<<<<

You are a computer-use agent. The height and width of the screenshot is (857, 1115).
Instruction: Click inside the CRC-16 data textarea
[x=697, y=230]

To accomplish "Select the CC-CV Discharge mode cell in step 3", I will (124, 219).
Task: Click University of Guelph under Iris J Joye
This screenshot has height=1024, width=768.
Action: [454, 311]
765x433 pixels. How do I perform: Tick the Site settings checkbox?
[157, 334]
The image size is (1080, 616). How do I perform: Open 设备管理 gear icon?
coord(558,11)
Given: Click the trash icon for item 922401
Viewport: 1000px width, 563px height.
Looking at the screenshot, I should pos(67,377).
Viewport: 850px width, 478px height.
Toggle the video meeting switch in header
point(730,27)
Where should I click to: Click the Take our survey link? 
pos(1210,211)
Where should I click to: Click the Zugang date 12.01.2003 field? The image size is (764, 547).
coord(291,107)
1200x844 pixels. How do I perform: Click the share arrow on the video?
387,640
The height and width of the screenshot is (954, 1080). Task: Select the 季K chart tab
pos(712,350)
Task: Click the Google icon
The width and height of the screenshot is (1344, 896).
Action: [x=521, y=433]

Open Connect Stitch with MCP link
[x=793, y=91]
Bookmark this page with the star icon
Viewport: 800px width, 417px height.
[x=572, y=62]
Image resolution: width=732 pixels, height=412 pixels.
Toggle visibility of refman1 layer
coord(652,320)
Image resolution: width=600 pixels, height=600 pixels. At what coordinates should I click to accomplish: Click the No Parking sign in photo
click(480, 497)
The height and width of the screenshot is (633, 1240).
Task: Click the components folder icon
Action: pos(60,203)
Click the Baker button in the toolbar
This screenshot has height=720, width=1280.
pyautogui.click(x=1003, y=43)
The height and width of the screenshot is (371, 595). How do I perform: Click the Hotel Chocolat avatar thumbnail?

>>>>

> EXERCISE DIRECTIONS
Nothing in the data above should change. Please copy it all.

> ANSWER BOX
You are a computer-use agent. The height and width of the screenshot is (857, 1115).
Instruction: Click inside the CRC-16 data textarea
[x=697, y=230]

To accomplish "Select the CC-CV Discharge mode cell in step 3", I will (124, 219).
Task: Click University of Guelph under Iris J Joye
This screenshot has height=1024, width=768.
Action: [454, 311]
765x433 pixels. How do I perform: Tick the Site settings checkbox?
[157, 334]
The image size is (1080, 616). How do I perform: Open 设备管理 gear icon?
coord(558,11)
Given: Click the trash icon for item 922401
Viewport: 1000px width, 563px height.
Looking at the screenshot, I should pos(67,377).
Viewport: 850px width, 478px height.
Toggle the video meeting switch in header
point(730,27)
Where should I click to: Click the Take our survey link? 
pos(1210,211)
Where should I click to: Click the Zugang date 12.01.2003 field? The image size is (764, 547).
coord(291,107)
1200x844 pixels. How do I perform: Click the share arrow on the video?
387,640
The height and width of the screenshot is (954, 1080). Task: Select the 季K chart tab
pos(712,350)
Task: Click the Google icon
The width and height of the screenshot is (1344, 896).
Action: [x=521, y=433]

Open Connect Stitch with MCP link
[x=793, y=91]
Bookmark this page with the star icon
Viewport: 800px width, 417px height.
[x=572, y=62]
Image resolution: width=732 pixels, height=412 pixels.
Toggle visibility of refman1 layer
coord(652,320)
Image resolution: width=600 pixels, height=600 pixels. At what coordinates should I click to accomplish: Click the No Parking sign in photo
click(480, 497)
The height and width of the screenshot is (633, 1240).
Task: Click the components folder icon
Action: pos(60,203)
Click the Baker button in the toolbar
This screenshot has height=720, width=1280.
pyautogui.click(x=1003, y=43)
The height and width of the screenshot is (371, 595). How do I perform: Click the Hotel Chocolat avatar thumbnail?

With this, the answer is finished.